Jan 25, 2019

Choose wisely

The story

You broaden your work appeal by adding more lines to your CV, and pharma companies broaden their market by finding new uses for existing drugs. Can SGLT2 inhibitors prevent cardiovascular disease?

The background

In the crowded field of hypoglycemic agents for type 2 diabetes (T2D), SGLT2 inhibitors stand out for their ease of use – the daily pills are well-tolerated and place patients at little risk of hypoglycemia – and pleiotropic effects. The meds, which increase glucose excretion from the kidneys, improved cardiovascular and renal outcomes in 2 large trials of patients with established CV disease: 2015’s EMPA-REG OUTCOME and 2017’s CANVAS. A move to the primary prevention setting, where patients are at high risk but have not yet had a CV event, was a natural next step. 

The study

DECLARE-TIMI 58 compared SGLT2-inhibitor dapagliflozin to placebo in 17,000 patients with T2D at high risk for atherosclerotic disease. After median follow-up of 4 years, no difference was seen in the rate of major adverse CV events (MACE), but dapagliflozin produced a lower rate of death or hospitalization for heart failure (4.9% vs. 5.8%) driven mostly by fewer hospitalizations. The treatment group also saw fewer renal events (4.3% vs. 5.6%). Some adverse events seen in other SGLT2 trials, including an excess risk of amputation and fracture seen in CANVAS, were not seen here, suggesting they may have been due to chance.

The takeaway

DECLARE is the largest SGLT2 trial to date and shows a strong benefit for dapagliflozin in heart failure and CKD. For T2D patients at high risk of atherosclerotic disease, GLP-1 agonists like liraglutide may be a better choice.

Say it on rounds

When you schedule vacation between gen med and the ICU

It's all about the right mix. Though most colonic bacteria are obligate anaerobes, previous trials of fecal matter transplant (FMT) in ulcerative colitis (UC) used aerobically prepared stool. An RCT of 70 patients with active UC found that 32% of patients who received FMT with anaerobically-prepared pooled donor stool achieved clinical remission at 8 weeks compared to 9% of patients in an autologous stool control group. The anaerobic treatment (one colonoscopy and two enemas) was given over 1 week and may be much more feasible than high intensity aerobic regimens (5 enemas per week for 8 weeks).

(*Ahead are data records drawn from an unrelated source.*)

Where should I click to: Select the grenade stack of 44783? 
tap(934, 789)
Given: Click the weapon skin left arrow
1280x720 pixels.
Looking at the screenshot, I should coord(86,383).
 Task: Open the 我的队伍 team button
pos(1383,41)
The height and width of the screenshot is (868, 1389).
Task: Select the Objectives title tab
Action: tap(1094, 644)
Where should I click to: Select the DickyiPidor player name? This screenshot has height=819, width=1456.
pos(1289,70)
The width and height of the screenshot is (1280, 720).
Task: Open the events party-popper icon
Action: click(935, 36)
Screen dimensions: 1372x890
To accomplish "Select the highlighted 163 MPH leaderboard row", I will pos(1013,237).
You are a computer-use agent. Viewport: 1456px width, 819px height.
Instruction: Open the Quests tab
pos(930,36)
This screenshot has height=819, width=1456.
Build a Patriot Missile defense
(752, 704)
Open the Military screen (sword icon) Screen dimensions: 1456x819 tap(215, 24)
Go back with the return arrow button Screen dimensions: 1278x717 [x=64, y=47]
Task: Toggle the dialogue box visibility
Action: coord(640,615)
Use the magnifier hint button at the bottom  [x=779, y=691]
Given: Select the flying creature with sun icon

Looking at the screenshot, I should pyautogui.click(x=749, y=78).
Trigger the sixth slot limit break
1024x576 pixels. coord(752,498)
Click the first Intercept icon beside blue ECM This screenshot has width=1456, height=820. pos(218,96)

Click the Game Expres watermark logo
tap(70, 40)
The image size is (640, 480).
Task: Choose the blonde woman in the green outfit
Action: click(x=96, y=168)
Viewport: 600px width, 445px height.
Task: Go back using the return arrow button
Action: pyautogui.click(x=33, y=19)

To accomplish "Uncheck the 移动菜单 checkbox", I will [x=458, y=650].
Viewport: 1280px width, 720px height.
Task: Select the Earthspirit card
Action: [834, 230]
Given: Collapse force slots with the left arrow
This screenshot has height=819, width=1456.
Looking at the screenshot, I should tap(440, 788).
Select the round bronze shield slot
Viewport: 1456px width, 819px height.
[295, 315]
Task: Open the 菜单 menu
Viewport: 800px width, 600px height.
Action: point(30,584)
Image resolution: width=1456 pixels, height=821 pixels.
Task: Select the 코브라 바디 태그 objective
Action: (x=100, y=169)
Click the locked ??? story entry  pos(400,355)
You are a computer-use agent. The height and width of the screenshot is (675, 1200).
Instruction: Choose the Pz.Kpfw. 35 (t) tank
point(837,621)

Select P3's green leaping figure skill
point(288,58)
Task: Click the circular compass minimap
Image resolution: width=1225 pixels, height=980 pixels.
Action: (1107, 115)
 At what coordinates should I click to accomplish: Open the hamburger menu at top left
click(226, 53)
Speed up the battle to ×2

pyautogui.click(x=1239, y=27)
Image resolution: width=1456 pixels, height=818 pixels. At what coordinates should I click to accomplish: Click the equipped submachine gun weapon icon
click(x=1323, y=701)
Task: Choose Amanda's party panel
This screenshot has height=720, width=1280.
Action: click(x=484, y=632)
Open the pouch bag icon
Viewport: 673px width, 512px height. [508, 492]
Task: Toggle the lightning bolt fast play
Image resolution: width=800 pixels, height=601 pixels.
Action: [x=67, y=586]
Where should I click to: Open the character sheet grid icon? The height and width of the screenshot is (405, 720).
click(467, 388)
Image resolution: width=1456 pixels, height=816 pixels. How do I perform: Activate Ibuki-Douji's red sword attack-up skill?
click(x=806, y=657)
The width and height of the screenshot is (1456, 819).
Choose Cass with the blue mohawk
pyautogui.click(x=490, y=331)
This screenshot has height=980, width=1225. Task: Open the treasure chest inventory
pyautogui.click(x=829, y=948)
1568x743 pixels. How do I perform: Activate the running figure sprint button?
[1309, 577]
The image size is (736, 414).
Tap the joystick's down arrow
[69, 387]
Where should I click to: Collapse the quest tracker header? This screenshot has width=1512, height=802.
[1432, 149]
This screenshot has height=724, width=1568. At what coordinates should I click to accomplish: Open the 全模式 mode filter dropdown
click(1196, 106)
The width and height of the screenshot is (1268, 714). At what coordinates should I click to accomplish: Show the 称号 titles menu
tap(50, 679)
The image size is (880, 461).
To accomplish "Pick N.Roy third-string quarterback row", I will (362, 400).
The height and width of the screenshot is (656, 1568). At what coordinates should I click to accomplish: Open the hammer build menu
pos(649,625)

When your patient has 14 listed phone numbers

Here's hoping that one of them works. And here’s hoping your P. vivax patient will comply with 14 days of treatment with primaquine. The lengthy med regimen is necessary to eradicate dormant parasites in the liver but suffers from poor compliance. A phase 3 RCT of 520 patients with P. vivax malaria found that single-dose tafenoquine, a long-acting primaquine derivative, was similarly safe and effective compared to longer primaquine treatment. Tafenoquine can cause severe bleeding in patients with G6PD deficiency, and field-ready G6PD testing remains a barrier to widespread use.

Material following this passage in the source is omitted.